Poi siamo passati all’operazione di smontaggio che ci ha permesso di verificare in modo precisissimo ogni singolo elemento, di osservare i singoli dettagli, anche quelli di fabbricazione e di pulire a fondo ogni parte, rimuovendo depositi superficiali (polvere, sporco, residui di precedenti puliture, protettivo a base di cera), i prodotti di corrosione e le patine di alterazione del metallo per recuperare la lucentezza dell’opera.
Alcune parti erano compromesse anche da particelle inquinanti nonostante la croce l’ultima volta uscita in processione pare fosse a metà 800. Un intervento conservativo che è arrivato all’anima dell’opera: la base in legno di noce che era spaccata, instabile”.

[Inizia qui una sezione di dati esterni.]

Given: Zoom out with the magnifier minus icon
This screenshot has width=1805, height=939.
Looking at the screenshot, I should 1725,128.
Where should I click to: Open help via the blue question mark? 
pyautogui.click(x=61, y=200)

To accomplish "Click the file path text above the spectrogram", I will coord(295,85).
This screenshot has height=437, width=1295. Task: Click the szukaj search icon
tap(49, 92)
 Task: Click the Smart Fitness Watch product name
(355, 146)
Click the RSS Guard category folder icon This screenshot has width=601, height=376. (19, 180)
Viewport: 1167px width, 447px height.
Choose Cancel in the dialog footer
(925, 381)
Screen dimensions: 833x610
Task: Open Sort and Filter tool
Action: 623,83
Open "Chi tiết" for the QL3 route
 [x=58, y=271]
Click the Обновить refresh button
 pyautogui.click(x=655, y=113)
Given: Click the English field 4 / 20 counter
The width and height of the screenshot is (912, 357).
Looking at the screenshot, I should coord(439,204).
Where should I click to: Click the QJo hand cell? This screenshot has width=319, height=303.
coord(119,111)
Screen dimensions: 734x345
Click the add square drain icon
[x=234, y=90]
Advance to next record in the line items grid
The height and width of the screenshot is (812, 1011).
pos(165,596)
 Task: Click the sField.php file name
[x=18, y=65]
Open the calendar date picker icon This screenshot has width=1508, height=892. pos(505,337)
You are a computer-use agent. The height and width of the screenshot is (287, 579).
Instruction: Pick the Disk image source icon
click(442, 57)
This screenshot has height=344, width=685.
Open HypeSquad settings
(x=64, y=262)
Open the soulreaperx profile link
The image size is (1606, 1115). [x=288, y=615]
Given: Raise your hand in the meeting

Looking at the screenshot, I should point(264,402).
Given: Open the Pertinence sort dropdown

Un lavoro lungo e complesso che alla fine però ha permesso all’opera, custodita in una teca che
conserva il microclima adatto per la sua conservazione, di tornare a risplendere in tutte le sue parti.
Felicissimo di riaccogliere la croce nella chiesa don Domenico Di Salvatore, Direttore ufficio beni
culturali ed ecclesiastici dell’arcidiocesi e parroco di Santa Maria Maggiore. Ad allietare la serata
l’organista Walter D’Arcangelo.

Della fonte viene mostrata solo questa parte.